'Loudy' mascot to help new Colts gallop into past

June 22, 1994|By John Steadman

Tying Baltimore's proud football past, encompassing 35 years in two different leagues, to the present is a joyful endeavor. It now has to do with the Baltimore CFL Colts and a horse mascot that is going to be present for all home games, just as it used to be in the All-America Football Conference and National Football League.

The horse is to be called "Loudy," the nickname of the team's most devoted fan, the late Hurst "Loudy" Loudenslager, who said his heart was broken when the franchise left for Indianapolis under the cover of darkness during an infamous March night in 1984.

To have a horse encircle the field at a pro football game was a tradition born in Baltimore. The trips around the perimeter of Memorial Stadium this coming season for the new Canadian Football League games will follow touchdowns, field goals, safeties and, for the first time, the single-point rouge, which is a bit of a different wrinkle from the NFL.

The updated idea to bring back the horse comes from the imaginative mind of George Kelch, who has nothing to do with the Colts, CFL or NFL, but is in love with Baltimore football, regardless if the game is played with 11 or 12 players, four downs or three.
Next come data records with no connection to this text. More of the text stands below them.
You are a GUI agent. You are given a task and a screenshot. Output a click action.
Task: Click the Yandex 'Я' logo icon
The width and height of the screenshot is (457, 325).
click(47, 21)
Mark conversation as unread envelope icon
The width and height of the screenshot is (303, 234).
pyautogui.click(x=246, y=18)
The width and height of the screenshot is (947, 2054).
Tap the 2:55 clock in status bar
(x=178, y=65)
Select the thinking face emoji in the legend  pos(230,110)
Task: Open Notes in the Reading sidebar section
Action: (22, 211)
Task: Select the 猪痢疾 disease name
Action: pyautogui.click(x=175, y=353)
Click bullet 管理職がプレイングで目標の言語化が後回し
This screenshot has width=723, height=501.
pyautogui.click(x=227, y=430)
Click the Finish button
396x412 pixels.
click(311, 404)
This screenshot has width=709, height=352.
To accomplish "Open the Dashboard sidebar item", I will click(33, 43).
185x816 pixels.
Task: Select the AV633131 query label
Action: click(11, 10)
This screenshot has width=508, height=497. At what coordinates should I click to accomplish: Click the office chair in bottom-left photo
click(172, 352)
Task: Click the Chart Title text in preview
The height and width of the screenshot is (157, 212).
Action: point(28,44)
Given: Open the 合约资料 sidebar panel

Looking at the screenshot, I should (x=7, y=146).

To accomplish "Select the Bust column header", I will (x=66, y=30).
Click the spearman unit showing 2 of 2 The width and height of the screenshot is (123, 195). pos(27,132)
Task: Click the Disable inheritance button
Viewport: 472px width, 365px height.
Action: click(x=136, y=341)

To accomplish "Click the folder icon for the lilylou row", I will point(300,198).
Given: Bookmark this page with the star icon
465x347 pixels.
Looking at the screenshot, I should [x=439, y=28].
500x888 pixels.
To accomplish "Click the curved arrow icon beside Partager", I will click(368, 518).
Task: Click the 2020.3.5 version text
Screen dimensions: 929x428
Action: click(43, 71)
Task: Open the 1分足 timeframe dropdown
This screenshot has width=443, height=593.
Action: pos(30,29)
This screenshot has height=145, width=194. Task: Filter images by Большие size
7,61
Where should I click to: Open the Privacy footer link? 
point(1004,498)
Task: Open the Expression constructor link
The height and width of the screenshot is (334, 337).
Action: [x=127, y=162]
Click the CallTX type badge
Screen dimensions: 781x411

Kelch's suggestion to restore the four-legged mascot was presented to CFL team owner Jim Speros, and the club's marketing director, Tom Romero. They quickly approved. Then Kelch rolled into action in his own irrepressible way.

He not only located a horse, but it happens to be the great-great-grandson of the incomparable Native Dancer, a racing legend. Now for a quick personal flashback. It was in 1955 at Sagamore Farm when this reporter posed "The Horse" with The Horse, meaning fullback Alan "The Horse" Ameche and Native Dancer, one of the most famous of all thoroughbreds for what became more of a historic picture than merely a publicity shot.

It seems so appropriate that the bloodlines of Native Dancer should be again associated with a Baltimore football franchise. The horse is 13 years old, stands 16 hands and is owned by Bernie and Eileen Uram and their children. When he was at the racetrack, before injuring a tendon, he raced under the name Bernsville Kid. But now he's going to be known as "Loudy."

"My husband and I want to establish a therapeutic riding center for handicapped children," explained Eileen. "We like assisting the CFL Colts and George told us we could expect some help from the team in the future. We are looking forward to being involved."

Fifteen-year-old Erica Uram, a student at Pikesville High, the rider, will be attired in blue, silver and white silks, bearing the team's CFL logo. Kelch also has worked with the Pimlico Race Course marketing department to obtain a recorded copy of the bugler sounding "call to the post" that will be used to introduce "Loudy."

"We've gotten fantastic support," said the enthusiastic Kelch. "One of my best friends, an artist, Bruce Crockett, is going to paint the horse trailer in team colors. And we have a blanket made for the horse that reads, 'Loudy.' Another friend, Manny Spanomanolis, who will charter buses to the games to carry fans from his Club 4100 in Brooklyn, went with me to see Speros and Romero.

"They gave full approval. Now my problem is getting cooperation from someone to cover us with the proper insurance. I'm hoping the Council of Colt Corrals, the fan club, will agree to do it. Otherwise, I'll have to look elsewhere for contributions to handle the coverage. We're also going to make a donation to Bernie Uram's favorite charity. He's a man who is always helping handicapped children and even teaches them a safe way to ride horses."

Kelch says the horse is so adaptable he expects it to jump over the goal post, which is kind of stretching the truth. But, upon clarification, Kelch points out it won't be the regular 10-foot high crossbar but rather a portable set of miniature goal posts. The entire scenario is remindful of the way the Colts' original logo was designed to look in 1947.

The horse is a bay, not a Chesapeake Bay, but reddish-brown in color. "You have no idea how excited I am about this entire endeavor," exclaimed Kelch. "I believe the CFL Colts are going to be a worthy addition to Baltimore. I'm glad the field in Canadian football is wider and longer. It will give the horse, our four-legged 'Loudy,' ample space to run.

"What this tells you is how much the love affair between Baltimore and Maryland and the horse and pro football. They go together, like Jack and Jill or crab cakes and Baltimore. I had a chance to visit with 'Loudy' and heard Bernie and Erica whistle for him in the pasture. His ears perked. He responded. When he came over to meet me I could see this was a horse after my own heart. I doubt I'll ever ride him, but that doesn't mean I can't love him."

Romero, of the CFL Colts, once worked for the Miami Dolphins and knows how important it is to give spectators a mascot to identify with at sporting events. He says the Kelch suggestion quickly got the attention of club owner Speros, who recognized the merit of having "Loudy" present at the games, just as happened in the same stadium -- during those happy times of yesteryear.